It’s fairly clear to me and a lot of the TV people I know that our future as writers/producers/directors is heavily bound up with the future of the internet. Personally I find that immensely exciting. Small budget with minimum interference is way more appealing than big budget and a battle of attrition with the many layers of script editors, execs, story consultants, series editors, producers and channel controllers that control any project nowadays.

Speaking of Channel Controllers, have you heard of the concept of the Gate Keeper? As a TV writer here in the UK, my immediate customer base comprises a small number of gate keepers. For any project I might  create, in the end, one of four or five Channel Controllers and perhaps a similar number of Heads of Drama have life or death sway. This handful of people, say, between 5 and 15 in number, acts as an impenetrable barrier between the work of any TV writer and their audience.
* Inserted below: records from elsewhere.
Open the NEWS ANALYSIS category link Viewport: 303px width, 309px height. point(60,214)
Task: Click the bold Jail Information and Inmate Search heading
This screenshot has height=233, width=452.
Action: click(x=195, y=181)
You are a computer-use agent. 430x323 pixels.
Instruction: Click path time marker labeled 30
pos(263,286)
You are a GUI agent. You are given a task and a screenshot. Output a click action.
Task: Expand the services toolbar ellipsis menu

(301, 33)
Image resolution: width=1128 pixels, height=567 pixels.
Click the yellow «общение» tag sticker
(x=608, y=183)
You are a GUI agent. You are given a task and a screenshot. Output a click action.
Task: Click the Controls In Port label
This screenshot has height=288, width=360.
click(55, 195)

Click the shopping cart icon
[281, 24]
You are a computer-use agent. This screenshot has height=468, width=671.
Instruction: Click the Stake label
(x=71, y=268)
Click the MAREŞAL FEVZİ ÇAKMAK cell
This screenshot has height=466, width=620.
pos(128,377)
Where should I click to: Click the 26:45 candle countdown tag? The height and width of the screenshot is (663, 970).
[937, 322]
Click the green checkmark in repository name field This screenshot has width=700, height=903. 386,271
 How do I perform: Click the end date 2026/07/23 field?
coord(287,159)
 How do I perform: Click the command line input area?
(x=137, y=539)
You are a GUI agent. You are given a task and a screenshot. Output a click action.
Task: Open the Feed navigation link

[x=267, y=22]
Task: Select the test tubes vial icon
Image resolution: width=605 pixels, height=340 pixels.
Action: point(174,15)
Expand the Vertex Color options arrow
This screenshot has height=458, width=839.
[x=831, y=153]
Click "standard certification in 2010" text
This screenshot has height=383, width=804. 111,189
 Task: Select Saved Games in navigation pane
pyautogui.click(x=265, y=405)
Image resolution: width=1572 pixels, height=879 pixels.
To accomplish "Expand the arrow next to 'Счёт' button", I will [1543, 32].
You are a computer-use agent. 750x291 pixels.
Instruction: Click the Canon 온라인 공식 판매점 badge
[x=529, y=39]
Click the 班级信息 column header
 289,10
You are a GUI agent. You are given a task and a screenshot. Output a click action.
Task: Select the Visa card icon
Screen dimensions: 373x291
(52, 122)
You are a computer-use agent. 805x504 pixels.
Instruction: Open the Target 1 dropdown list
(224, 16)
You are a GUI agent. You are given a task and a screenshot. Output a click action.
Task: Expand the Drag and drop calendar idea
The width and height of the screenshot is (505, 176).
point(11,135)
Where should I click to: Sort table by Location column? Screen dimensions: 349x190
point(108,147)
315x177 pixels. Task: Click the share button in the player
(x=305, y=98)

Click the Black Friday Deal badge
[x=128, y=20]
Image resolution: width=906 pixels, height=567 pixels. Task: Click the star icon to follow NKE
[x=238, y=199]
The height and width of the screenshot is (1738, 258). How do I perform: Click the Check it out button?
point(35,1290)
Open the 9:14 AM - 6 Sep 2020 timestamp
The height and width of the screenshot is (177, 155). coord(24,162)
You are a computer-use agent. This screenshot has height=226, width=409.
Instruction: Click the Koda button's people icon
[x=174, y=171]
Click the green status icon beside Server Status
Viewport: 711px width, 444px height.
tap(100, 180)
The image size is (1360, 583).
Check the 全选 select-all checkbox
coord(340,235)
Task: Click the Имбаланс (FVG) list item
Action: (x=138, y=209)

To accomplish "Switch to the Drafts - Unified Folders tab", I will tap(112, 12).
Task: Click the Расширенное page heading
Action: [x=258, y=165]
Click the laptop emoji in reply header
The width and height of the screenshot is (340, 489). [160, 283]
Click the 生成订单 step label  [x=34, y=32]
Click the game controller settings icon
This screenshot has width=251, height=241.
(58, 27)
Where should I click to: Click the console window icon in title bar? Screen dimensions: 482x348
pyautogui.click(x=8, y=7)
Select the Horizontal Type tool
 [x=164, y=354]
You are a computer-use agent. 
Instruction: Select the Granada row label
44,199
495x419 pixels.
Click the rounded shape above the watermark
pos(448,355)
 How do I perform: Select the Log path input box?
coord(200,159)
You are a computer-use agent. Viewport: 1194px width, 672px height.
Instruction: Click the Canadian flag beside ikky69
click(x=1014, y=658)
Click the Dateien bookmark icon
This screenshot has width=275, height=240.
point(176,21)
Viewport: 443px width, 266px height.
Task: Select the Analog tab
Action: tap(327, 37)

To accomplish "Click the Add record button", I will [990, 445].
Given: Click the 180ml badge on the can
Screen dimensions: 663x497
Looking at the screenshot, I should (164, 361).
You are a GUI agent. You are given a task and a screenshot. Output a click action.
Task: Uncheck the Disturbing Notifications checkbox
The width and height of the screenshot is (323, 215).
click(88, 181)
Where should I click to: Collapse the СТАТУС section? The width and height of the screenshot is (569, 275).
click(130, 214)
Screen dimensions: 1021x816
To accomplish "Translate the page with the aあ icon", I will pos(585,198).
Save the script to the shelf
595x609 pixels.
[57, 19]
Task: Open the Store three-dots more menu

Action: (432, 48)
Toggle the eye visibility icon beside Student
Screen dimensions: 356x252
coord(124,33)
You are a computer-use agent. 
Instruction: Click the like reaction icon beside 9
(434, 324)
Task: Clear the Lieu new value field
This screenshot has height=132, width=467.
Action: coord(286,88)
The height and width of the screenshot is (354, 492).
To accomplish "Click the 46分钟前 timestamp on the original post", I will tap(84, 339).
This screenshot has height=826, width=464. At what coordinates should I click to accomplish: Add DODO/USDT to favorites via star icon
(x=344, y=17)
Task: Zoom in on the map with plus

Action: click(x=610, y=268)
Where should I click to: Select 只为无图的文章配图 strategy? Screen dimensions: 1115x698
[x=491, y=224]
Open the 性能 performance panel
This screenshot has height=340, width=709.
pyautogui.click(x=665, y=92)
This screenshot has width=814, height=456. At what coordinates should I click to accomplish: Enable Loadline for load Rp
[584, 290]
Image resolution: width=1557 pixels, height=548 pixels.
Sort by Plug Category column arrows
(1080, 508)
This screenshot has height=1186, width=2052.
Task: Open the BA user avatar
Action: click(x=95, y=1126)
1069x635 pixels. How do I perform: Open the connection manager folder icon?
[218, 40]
You might be convinced your stuff is the best stuff ever written, and millions of people might have agreed had they ever got chance to see it, but, in the end, unless you can persuade one of these gate keepers you’re right, you won’t get anywhere.

Of course you can wait around for the Gatekeeper to be replaced, which does happen faster than you might think, but how much more appealing is it to reach your potential audience as directly as possible?

I’m talking a kind of grass roots internet TV, funded by multiple product placement and sponsorship, cheap membership subscriptions, and selling ads on the page in an Adsense model.

The competition and noise on the internet is incredible, but, since I  believe in my work, and have stopped believing in the taste of the big broadcasters,  I’m looking forward to the point when I and a group of like minded people will be able to take our chances and reach out directly.

The way the broadcasters are frantically developing their own web based projects to draw up their own online territories suggests it won’t be too long now.